▸ Records from a collection:
::::::::::

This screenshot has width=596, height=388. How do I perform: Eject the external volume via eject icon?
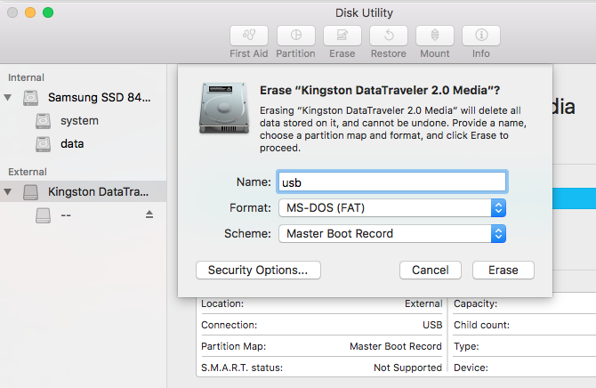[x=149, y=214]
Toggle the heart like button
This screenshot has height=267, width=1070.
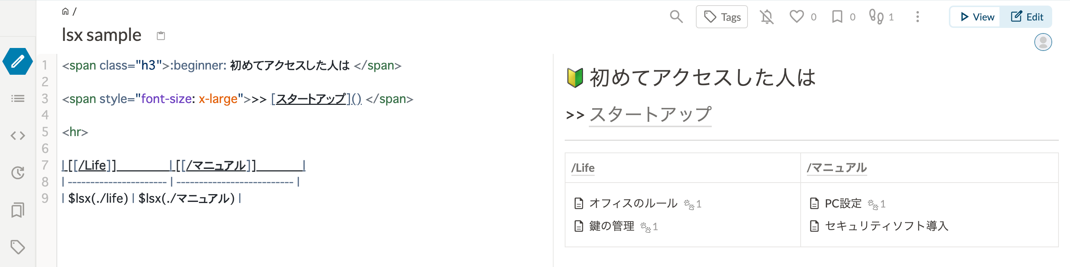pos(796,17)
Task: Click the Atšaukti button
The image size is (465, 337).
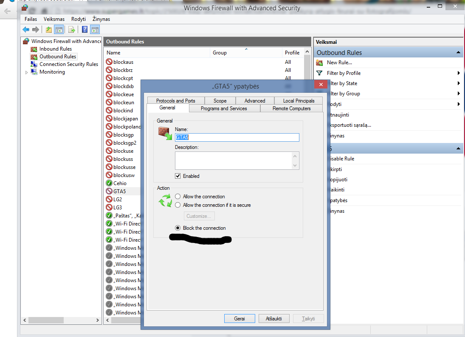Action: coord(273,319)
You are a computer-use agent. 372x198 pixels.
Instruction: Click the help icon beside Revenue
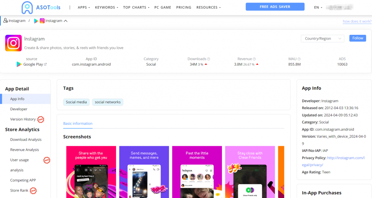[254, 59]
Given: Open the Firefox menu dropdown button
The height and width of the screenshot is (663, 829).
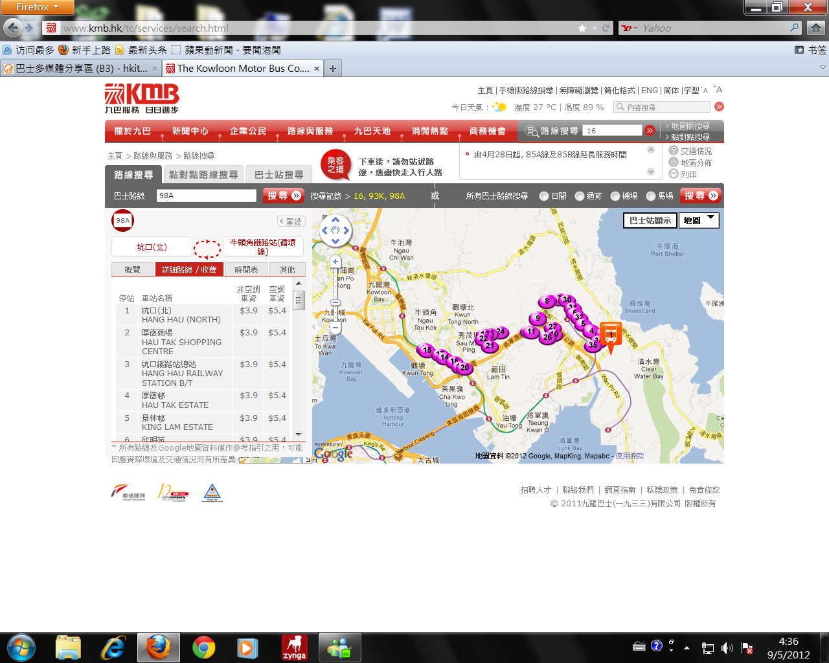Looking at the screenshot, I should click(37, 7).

::::::::::

▸ WHAT TO DO: Word for word, set down each record shown above, omitting the pictures.

▸ REPLY TO THE EXERCISE:
This screenshot has width=596, height=388. How do I perform: Eject the external volume via eject icon?
[x=149, y=214]
Toggle the heart like button
This screenshot has height=267, width=1070.
pos(796,17)
Task: Click the Atšaukti button
The image size is (465, 337).
Action: coord(273,319)
You are a computer-use agent. 372x198 pixels.
Instruction: Click the help icon beside Revenue
[254, 59]
Given: Open the Firefox menu dropdown button
The height and width of the screenshot is (663, 829).
Looking at the screenshot, I should click(37, 7).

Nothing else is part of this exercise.